“Gee” is the voice command a musher uses to tell the lead dog to turn right. Its counterpart, “haw,” means turn left. Together, these two words form the basic steering system in dog sledding, giving the musher directional control over a team that may be 20 feet or more ahead of the sled.
How Gee and Haw Work on the Trail
A dog sled team is steered entirely by voice. The musher has no reins, no steering wheel, and no mechanical connection to the dogs at the front of the line. When the musher calls out “gee,” the lead dog shifts the team to the right. When the musher calls “haw,” the lead dog takes the team left. The rest of the team follows the leader’s path.
These commands can also be combined with “come” for sharper maneuvers. “Come gee” and “come haw” tell the lead dog to make a full 180-degree turn in either direction, essentially reversing the team on the trail.
Because the commands need to carry over wind, distance, and the noise of the sled, mushers typically call them out loudly and clearly. The two words are deliberately distinct from each other in sound, which helps the lead dog distinguish between them even in rough conditions.
Origins of the Command
Gee and haw weren’t invented for dog sledding. The word “gee” as a command to turn an animal right appears in English print before 1700, originally used for directing oxen and draft horses. Teamsters working plows or wagons walked alongside their animals and used these short, sharp words to steer them. When dog mushing developed as a mode of winter transportation, it borrowed the same vocabulary. The commands carried over because they solved the same problem: directing an animal that can’t see hand signals from behind.
Why the Lead Dog Matters
Not every dog in a sled team needs to know gee and haw. The command is directed at the lead dog (or lead pair), who sets the direction for the entire line. Dogs further back in the team, like swing dogs and wheel dogs, follow the path the leaders create. A reliable lead dog that responds quickly and accurately to gee and haw is one of the most valuable animals on a mushing team. Training a dog to consistently distinguish right from left on voice cues alone takes significant time and repetition.
Other Essential Mushing Commands
Gee and haw handle direction, but mushers rely on a small set of additional voice commands for speed and behavior:
- Hike (or Let’s Go): Start moving, or pick up speed if already running. Some mushers use a whistle or other vocal sound instead. Interestingly, teams often don’t need a start command at all. When dogs feel the sled brake or snow hook release, they take off on their own.
- Easy: Slow down.
- Whoa: Stop completely.
- On By: Keep moving past a distraction, whether that’s another team, wildlife, or anything that might tempt the dogs to veer off course.

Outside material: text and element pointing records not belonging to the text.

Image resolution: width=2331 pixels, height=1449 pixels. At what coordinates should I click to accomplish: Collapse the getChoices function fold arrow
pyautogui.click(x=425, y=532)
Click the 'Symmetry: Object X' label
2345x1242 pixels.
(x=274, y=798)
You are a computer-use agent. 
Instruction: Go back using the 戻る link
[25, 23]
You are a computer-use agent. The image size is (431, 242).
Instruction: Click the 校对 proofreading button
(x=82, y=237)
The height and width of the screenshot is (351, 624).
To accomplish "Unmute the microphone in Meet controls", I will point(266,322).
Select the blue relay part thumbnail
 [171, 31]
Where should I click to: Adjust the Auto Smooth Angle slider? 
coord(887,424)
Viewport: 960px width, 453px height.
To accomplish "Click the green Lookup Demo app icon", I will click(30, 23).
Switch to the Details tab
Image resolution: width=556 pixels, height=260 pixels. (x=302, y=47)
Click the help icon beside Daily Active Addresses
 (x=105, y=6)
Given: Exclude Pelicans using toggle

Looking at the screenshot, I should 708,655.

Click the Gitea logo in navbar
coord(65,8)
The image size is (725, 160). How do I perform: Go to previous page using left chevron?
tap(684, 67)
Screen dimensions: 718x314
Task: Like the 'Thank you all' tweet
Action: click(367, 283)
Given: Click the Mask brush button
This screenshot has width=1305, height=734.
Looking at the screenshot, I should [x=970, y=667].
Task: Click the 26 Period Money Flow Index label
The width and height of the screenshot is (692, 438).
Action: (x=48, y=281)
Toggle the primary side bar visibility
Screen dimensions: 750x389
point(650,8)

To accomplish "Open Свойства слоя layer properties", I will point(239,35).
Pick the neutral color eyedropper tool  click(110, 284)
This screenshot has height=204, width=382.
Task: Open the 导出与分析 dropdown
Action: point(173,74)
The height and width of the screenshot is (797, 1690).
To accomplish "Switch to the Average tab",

The entire vocabulary a musher needs to run a team is remarkably small. Six or seven commands cover nearly every situation on the trail. The simplicity is the point: dogs learn short, distinct sounds far more reliably than complex instructions, and a musher shouting into a headwind needs words that cut through clearly. Gee and haw sit at the core of that system, giving the musher the one thing they can’t do any other way from the back of a sled: tell the dogs where to go.